Il nodo temporale rende la questione ancora più urgente. Dal 15 maggio è ufficialmente aperta la stagione balneare, il che comporta vincoli precisi per qualsiasi lavorazione in mare. Allo stesso tempo, trattandosi di un intervento finanziato attraverso il PNRR, i lavori devono essere obbligatoriamente conclusi entro il 30 giugno 2026. Se l'opera non è terminata, come si può completarla rispettando entrambi i vincoli? E se invece viene considerata conclusa, quali sono gli atti ufficiali che lo certificano?
L'ultimo documento pubblico disponibile è la determina n. 302 del 9 aprile 2026, con cui veniva prorogato il termine dei lavori al 30 aprile. Dopo quella data, scrive il PD, non risultano ulteriori proroghe pubblicate né comunicazioni ufficiali di alcun genere.
Per fare luce sulla vicenda, il circolo democratico ha già presentato un accesso agli atti al Comune, richiedendo tutta la documentazione successiva alla determina di aprile: eventuali varianti progettuali, proroghe, certificazioni di ultimazione lavori, collaudi e attestazioni di regolare esecuzione.
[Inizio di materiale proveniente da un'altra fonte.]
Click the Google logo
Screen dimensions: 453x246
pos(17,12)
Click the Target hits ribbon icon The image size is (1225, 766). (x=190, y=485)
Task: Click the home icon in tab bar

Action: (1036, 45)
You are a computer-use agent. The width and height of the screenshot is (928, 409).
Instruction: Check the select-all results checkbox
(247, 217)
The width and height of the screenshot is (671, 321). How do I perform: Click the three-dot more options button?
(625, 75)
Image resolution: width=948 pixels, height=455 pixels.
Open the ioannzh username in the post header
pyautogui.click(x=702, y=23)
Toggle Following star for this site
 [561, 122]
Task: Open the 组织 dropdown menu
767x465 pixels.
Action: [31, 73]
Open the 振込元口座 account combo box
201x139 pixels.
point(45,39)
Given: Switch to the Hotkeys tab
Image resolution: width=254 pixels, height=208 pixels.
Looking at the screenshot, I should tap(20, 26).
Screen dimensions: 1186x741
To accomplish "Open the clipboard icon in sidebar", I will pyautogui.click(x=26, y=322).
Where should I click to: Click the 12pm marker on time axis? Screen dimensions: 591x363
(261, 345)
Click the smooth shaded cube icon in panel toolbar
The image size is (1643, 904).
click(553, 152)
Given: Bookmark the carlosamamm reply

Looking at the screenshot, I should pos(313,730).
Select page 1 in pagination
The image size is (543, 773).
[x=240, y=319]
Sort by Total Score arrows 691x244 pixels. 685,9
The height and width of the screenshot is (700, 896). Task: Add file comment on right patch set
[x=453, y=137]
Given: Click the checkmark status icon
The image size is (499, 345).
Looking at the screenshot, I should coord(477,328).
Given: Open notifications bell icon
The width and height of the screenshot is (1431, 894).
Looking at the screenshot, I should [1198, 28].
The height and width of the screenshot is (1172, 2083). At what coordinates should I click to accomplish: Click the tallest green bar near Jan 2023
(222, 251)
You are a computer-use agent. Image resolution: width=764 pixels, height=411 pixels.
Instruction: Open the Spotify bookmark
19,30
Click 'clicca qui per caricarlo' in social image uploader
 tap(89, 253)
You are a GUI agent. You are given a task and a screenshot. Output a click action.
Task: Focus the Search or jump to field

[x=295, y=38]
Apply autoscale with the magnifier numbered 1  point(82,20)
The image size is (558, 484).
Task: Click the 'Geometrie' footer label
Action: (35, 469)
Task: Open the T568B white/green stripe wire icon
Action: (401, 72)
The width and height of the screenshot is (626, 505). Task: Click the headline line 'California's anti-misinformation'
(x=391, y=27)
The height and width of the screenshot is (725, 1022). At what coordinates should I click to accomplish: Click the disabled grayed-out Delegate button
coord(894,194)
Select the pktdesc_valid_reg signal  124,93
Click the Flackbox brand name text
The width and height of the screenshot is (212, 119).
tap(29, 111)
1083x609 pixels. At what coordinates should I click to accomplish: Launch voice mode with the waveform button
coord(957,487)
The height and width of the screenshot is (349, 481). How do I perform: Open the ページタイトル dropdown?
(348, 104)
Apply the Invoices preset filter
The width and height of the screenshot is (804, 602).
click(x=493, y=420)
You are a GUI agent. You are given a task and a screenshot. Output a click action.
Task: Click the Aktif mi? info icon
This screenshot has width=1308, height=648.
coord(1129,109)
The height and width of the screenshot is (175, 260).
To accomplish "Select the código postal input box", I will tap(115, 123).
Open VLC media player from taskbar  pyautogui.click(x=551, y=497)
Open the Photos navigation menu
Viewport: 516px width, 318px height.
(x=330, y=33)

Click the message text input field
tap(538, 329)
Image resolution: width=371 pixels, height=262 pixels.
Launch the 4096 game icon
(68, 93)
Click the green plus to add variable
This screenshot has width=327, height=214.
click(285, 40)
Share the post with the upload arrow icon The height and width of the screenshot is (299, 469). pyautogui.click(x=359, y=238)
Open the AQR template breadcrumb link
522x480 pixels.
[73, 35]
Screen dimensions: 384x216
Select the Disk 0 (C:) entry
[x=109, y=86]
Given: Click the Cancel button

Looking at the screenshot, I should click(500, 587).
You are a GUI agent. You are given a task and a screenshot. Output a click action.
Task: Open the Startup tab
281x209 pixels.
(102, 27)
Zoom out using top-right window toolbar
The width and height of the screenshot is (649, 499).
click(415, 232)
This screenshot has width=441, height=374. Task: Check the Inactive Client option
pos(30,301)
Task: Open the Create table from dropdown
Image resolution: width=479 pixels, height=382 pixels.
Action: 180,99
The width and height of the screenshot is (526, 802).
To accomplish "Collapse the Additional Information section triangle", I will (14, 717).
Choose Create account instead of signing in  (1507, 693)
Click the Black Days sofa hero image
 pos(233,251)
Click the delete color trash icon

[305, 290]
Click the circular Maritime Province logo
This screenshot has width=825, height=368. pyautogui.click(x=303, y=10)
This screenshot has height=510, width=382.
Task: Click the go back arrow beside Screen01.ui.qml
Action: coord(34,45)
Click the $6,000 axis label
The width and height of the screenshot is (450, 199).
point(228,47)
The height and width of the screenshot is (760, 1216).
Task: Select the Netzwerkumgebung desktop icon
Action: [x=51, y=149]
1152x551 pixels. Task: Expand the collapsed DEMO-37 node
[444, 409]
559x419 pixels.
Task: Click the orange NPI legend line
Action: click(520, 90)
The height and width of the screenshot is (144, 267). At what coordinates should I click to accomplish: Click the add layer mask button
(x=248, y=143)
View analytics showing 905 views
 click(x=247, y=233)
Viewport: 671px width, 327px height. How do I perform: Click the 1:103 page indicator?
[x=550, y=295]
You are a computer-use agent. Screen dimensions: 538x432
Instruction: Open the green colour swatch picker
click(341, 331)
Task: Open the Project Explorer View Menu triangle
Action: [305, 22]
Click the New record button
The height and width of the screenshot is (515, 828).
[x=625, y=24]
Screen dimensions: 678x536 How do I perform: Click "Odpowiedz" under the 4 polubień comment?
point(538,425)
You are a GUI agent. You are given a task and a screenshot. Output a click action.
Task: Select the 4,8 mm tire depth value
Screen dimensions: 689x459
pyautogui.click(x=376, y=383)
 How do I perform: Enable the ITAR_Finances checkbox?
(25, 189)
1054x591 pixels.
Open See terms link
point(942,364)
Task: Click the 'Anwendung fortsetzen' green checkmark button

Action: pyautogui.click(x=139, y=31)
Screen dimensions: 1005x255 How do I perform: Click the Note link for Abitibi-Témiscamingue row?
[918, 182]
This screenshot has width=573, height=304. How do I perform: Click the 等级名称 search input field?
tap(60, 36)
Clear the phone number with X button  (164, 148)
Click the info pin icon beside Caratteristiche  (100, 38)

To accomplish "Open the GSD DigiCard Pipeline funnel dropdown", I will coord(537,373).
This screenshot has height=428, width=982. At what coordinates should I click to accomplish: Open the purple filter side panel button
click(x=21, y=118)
Parallelamente, il consigliere regionale del PD Enrico Ioculano presenterà un'interrogazione in Regione Liguria per verificare se gli uffici competenti siano stati informati di eventuali modifiche al progetto e se l'opera, nelle condizioni attuali, venga ritenuta conforme e realmente efficace.
"Su un intervento finanziato con milioni di euro pubblici servono trasparenza e risposte certe - conclude il circolo -. I cittadini hanno diritto di sapere se il reef è stato completato secondo progetto e se è realmente in grado di raggiungere gli obiettivi per cui è stato finanziato".